Reproduce verbatim the lines from the one containing "Close the Chọn tướng dialog" through the end of the items, both included, and omit the pictures from your answer.

++++ Records for this task

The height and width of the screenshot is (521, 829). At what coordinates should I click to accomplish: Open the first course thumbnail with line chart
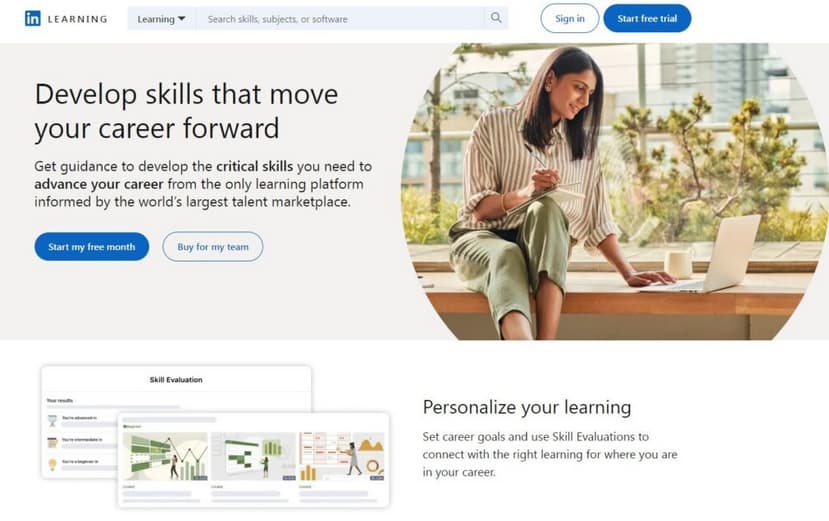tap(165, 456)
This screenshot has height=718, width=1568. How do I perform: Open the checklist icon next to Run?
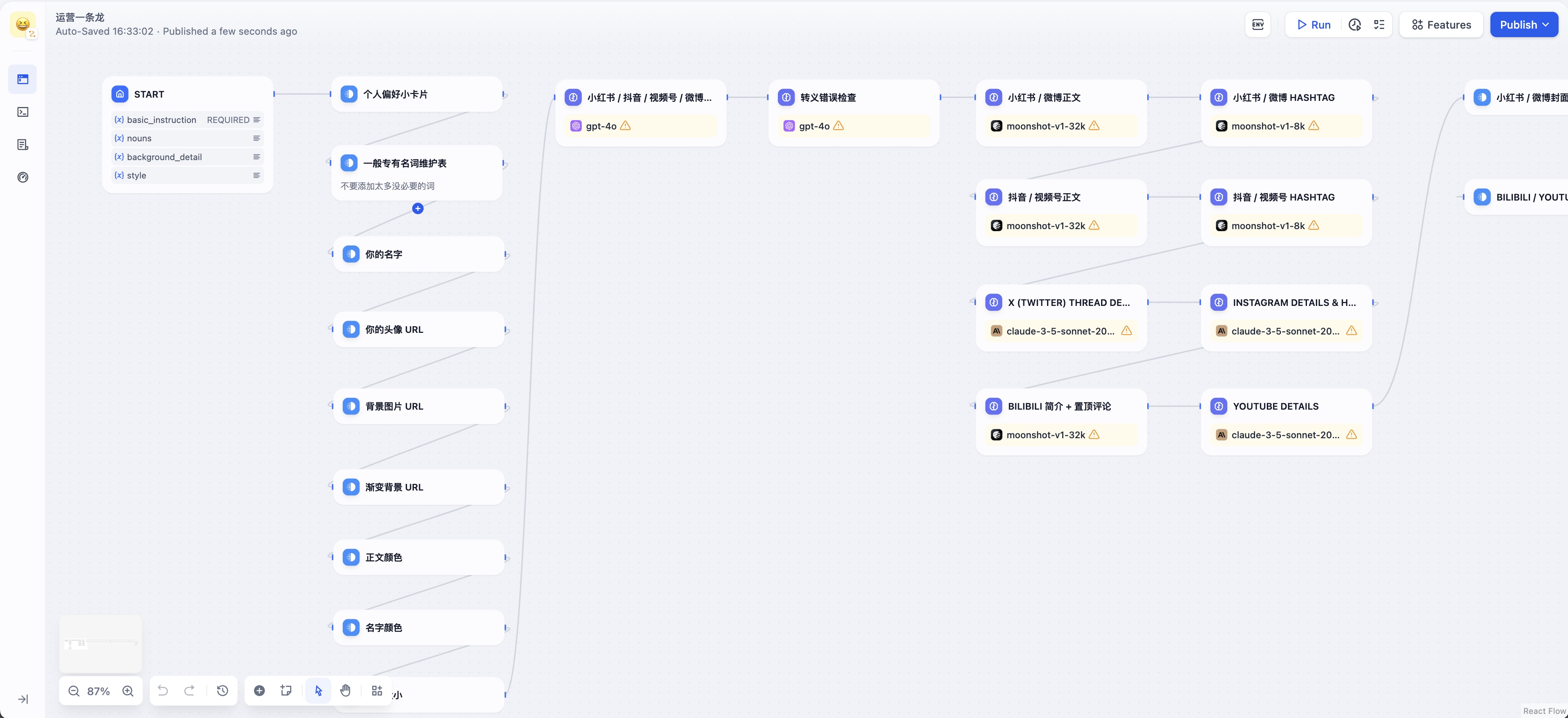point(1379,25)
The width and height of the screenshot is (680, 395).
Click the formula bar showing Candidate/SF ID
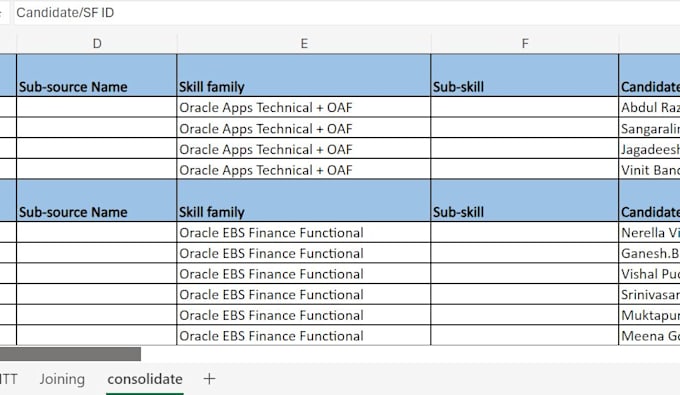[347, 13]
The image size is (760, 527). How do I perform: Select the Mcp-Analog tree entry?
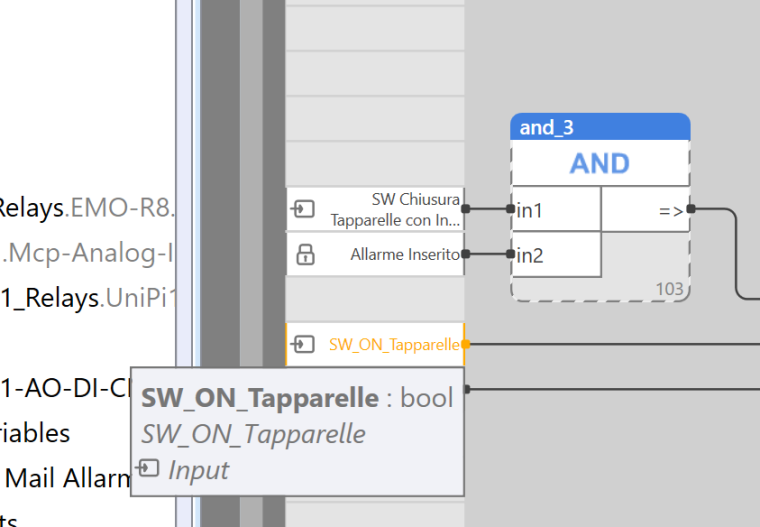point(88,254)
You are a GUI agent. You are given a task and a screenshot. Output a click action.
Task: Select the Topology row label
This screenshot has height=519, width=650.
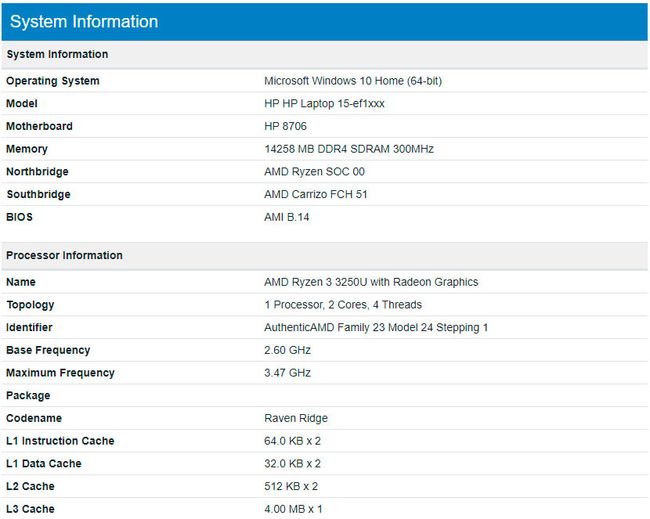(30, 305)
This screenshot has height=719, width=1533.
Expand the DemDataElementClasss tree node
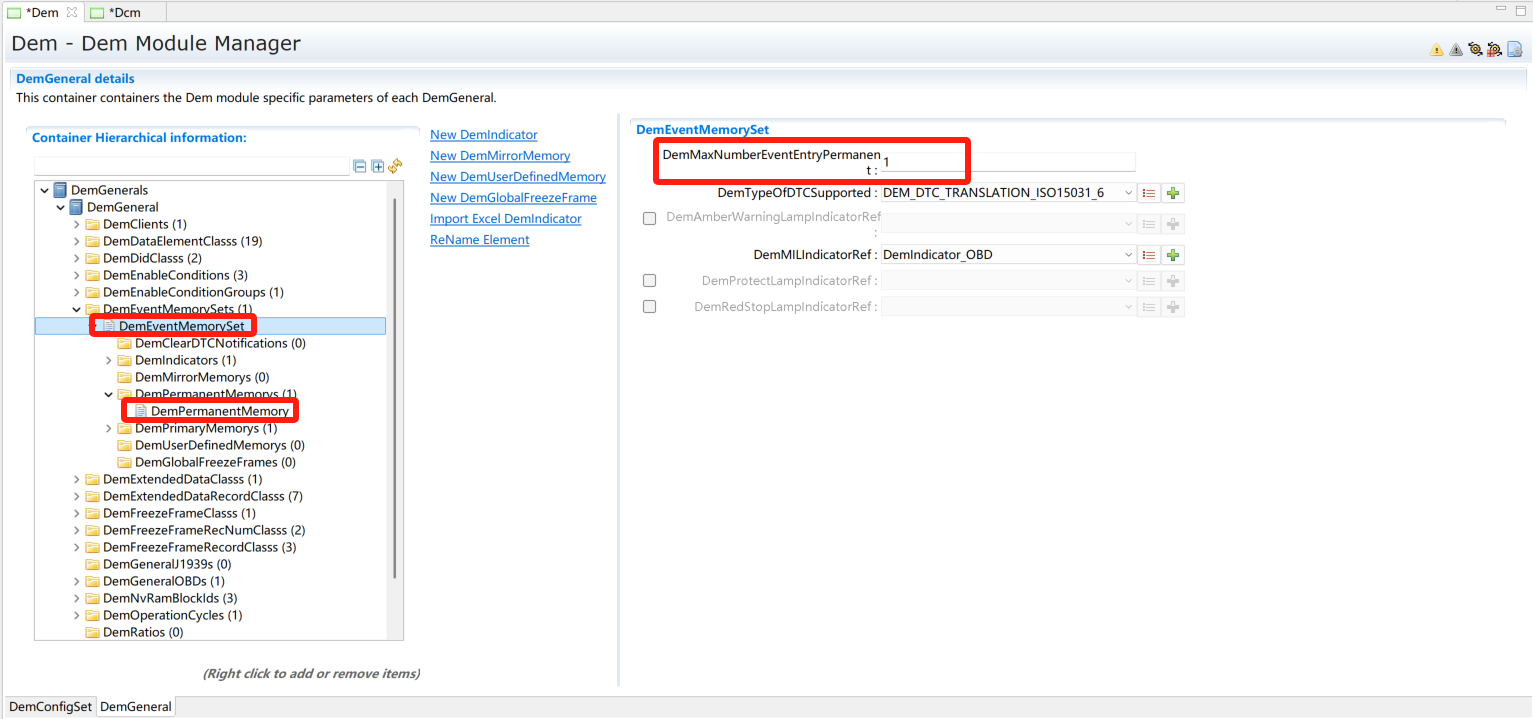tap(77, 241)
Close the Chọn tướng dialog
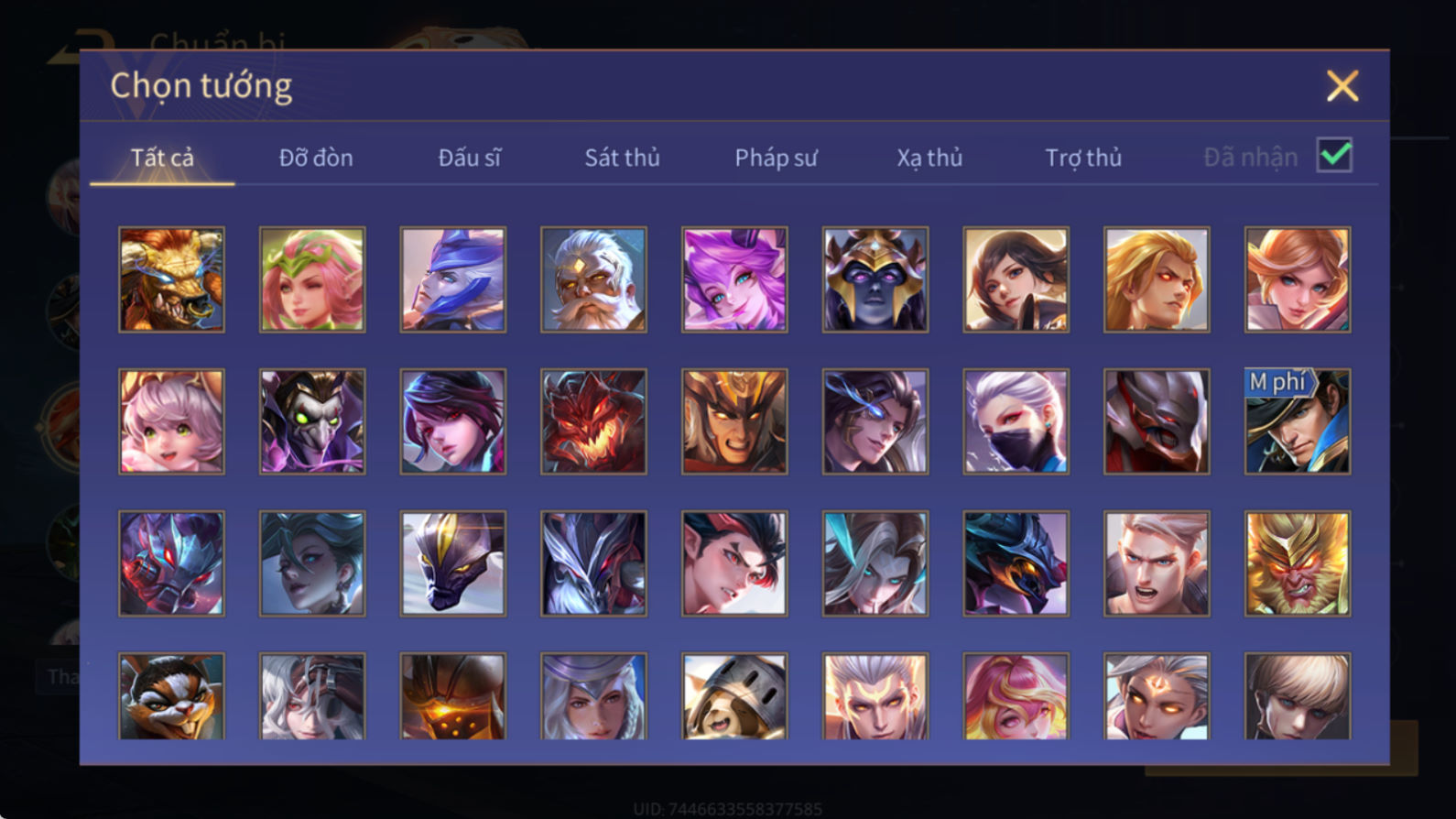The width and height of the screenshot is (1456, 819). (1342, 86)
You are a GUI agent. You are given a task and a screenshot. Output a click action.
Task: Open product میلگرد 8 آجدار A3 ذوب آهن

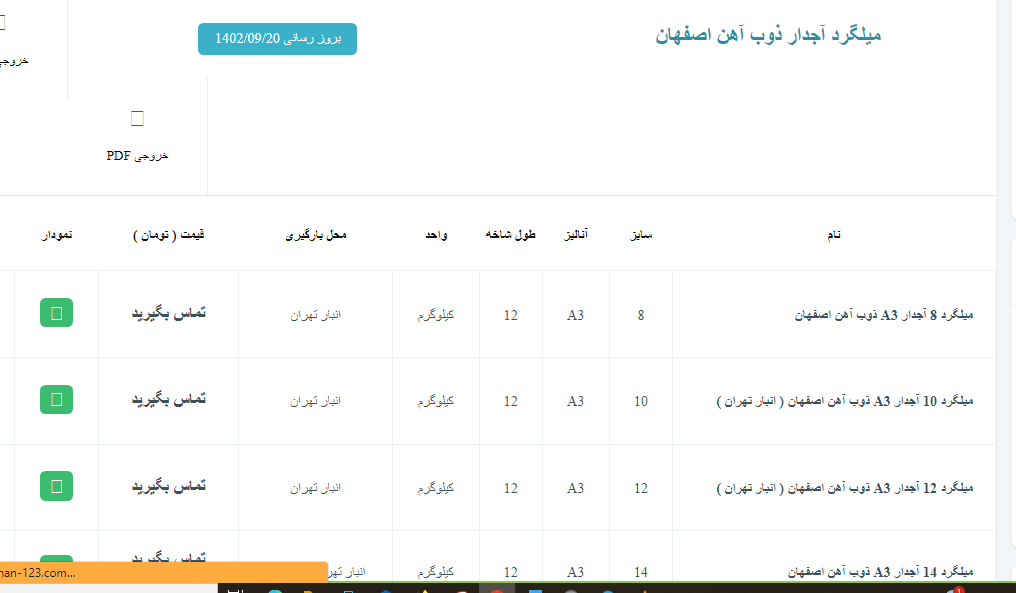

++++++++

The solution ::
Close the Chọn tướng dialog
The width and height of the screenshot is (1456, 819). (1342, 86)
You are a GUI agent. You are given a task and a screenshot. Output a click action.
Task: Open product میلگرد 8 آجدار A3 ذوب آهن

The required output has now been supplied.